Zusammen mit Albert Müller und Paul Camenisch gründete Scherer Ende 1924 nach dem Vorbild der Dresdener „Brücke“ die Gruppe „Rot-Blau“. Im April 1925 konnte die Vereinigung (in die als vierter und letzter Künstler noch Werner Neuhaus aufgenommen wurde) in der Kunsthalle Basel erstmals ihre Werke präsentieren. Dabei hinterließen vor allem Scherers Holzkulpturen beim Publikum einen starken Eindruck.
Hermann Scherer: Mutter (1924); Aarau, Aargauer Kunsthaus
Das bekam der Gemeinschaft offensichtlich nicht gut. Noch vor Ausstellungsende gab Müller seinen Austritt aus der Gruppe bekannt – er sah sich benachteiligt, weil Scherer in der Kunsthalle mit einer größeren Zahl an Werken vertreten war. In der Folge zerbrach die zehnjährige Freundschaft zwischen Müller und Scherer. Auch Kirchner beklagte sich über seinen Basler Schüler: Scherer kopiere ihn sklavisch. Der deutsche Künstler fürchtete offensichtlich, dass das Werk der „Rot-Blau“-Gruppe bekannt wird, ohne dass man ihn als inspirierende Quelle würdigt. „Rot-Blau“ bestand jedoch nur wenige Jahre – nicht nur Müller starb im Dezember 1926 unerwartet früh mit 29 Jahren durch Typhus, sondern wenige Monate darauf auch Scherer am 13. Mai 1927 an einer Infektion.

• Angezeigte Zeilen
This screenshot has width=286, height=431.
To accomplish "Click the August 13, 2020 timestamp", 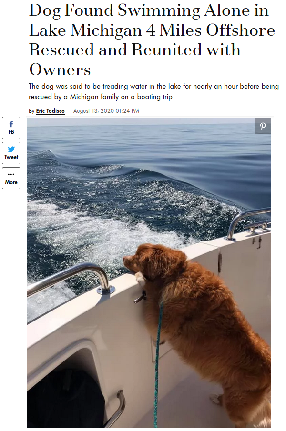I will click(106, 111).
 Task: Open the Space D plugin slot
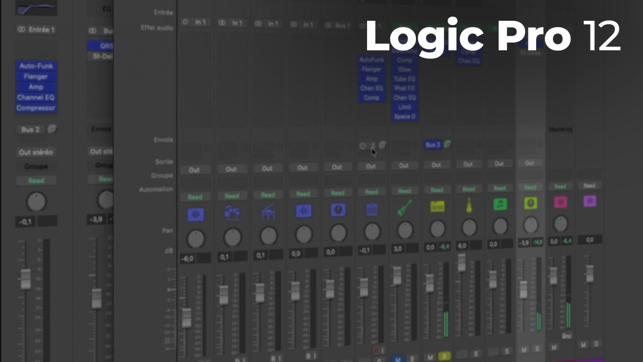coord(405,116)
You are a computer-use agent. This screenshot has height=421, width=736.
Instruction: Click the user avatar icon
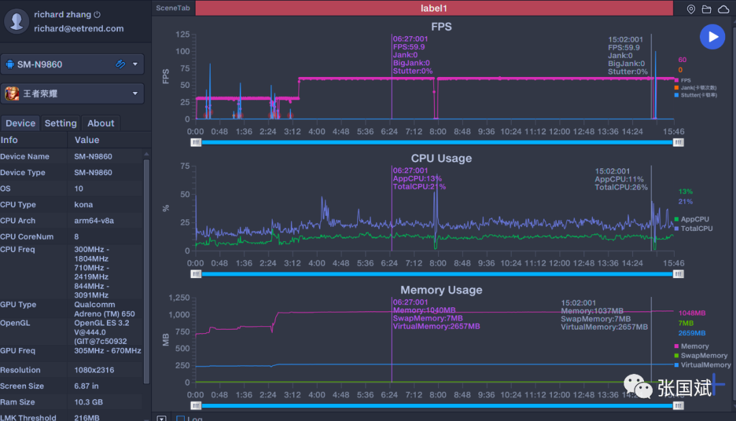[16, 21]
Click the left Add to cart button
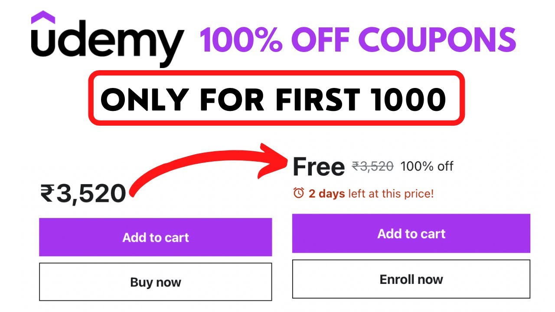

• Aufgabe 1
Welcher Künstler wurde laut dem Textauszug als vierter und letzter in die Gruppe „Rot-Blau“ aufgenommen?
• Aufgabe 2
Gib bitte die Passage aus dem Textauszug von „Zusammen mit Albert“ bis einschließlich „einen starken Eindruck.“ unverändert aus.

• Antwort 1
Werner Neuhaus.

• Antwort 2
Zusammen mit Albert Müller und Paul Camenisch gründete Scherer Ende 1924 nach dem Vorbild der Dresdener „Brücke“ die Gruppe „Rot-Blau“. Im April 1925 konnte die Vereinigung (in die als vierter und letzter Künstler noch Werner Neuhaus aufgenommen wurde) in der Kunsthalle Basel erstmals ihre Werke präsentieren. Dabei hinterließen vor allem Scherers Holzkulpturen beim Publikum einen starken Eindruck.